DESCRIPTION OF THE TASK: Reproduce the data below line by line, from its first line to the line with "Task: Click the T-shaped", both included, and nothing past that point.

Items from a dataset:

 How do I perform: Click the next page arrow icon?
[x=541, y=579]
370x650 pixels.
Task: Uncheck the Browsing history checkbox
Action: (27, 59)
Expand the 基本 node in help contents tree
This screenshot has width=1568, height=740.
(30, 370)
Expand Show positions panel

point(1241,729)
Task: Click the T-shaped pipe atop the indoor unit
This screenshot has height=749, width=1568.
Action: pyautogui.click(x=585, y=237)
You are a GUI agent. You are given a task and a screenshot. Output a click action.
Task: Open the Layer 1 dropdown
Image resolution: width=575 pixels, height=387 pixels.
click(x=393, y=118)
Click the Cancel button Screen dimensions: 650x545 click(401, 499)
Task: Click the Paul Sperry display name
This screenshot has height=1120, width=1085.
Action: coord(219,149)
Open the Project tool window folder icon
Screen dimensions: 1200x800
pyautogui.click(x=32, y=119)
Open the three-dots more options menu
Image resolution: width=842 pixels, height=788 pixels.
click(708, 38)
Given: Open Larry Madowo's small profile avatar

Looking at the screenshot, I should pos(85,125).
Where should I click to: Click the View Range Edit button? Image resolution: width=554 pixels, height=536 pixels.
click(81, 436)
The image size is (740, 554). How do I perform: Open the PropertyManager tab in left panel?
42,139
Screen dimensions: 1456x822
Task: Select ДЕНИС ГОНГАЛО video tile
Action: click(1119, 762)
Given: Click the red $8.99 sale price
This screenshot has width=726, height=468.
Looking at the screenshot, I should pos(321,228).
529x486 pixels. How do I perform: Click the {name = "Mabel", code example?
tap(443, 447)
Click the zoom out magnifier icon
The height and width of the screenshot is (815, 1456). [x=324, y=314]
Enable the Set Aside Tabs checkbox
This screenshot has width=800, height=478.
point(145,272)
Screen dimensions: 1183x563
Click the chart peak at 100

ANSWER:
 How do I perform: Click the next page arrow icon?
[x=541, y=579]
370x650 pixels.
Task: Uncheck the Browsing history checkbox
Action: (27, 59)
Expand the 基本 node in help contents tree
This screenshot has width=1568, height=740.
(30, 370)
Expand Show positions panel

point(1241,729)
Task: Click the T-shaped pipe atop the indoor unit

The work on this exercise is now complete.